Desde os primeiros dias da ofensiva, o discurso oficial israelense sinalizou a natureza totalizante da operação. Embora o governo de Israel tenha declarado que o objetivo da operação era unicamente a destruição das capacidades militares do Hamas, a retórica e as ações sugeriram algo mais abrangente. Nas palavras do próprio ministro de defesa de Israel, Yoav Gallant, proferidas em 9 de outubro de 2023: “Estamos impondo um cerco total à Gaza. Sem eletricidade, sem comida, sem água, sem gás, tudo bloqueado. Estamos lutando contra animais e agimos em conformidade”. A declaração, amplamente divulgada por veículos de imprensa internacionais, inaugurou uma política de cerco absoluto e de desumanização institucionalizada. Talvez a guerra nunca tenha sido uma resposta militar ao Hamas, mas sim um projeto de aniquilação coletiva, conduzido sob a lógica colonial de punição e erradicação.
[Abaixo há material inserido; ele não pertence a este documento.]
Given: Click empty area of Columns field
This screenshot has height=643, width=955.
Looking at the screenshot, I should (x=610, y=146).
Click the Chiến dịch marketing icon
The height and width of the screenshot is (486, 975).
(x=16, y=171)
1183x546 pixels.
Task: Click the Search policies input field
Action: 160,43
Em outubro de 2025, o massacre na Faixa de Gaza completou dois anos. O conflito rapidamente transformou-se em um processo de devastação sem precedentes no século XXI. Em um território de apenas 365 km², habitado por cerca de 2,2 milhões de pessoas, foram lançadas quase 85 mil toneladas de explosivos. A intensidade dos ataques torna a região o território mais devastado per capita e por área de que se tem registro na era contemporânea.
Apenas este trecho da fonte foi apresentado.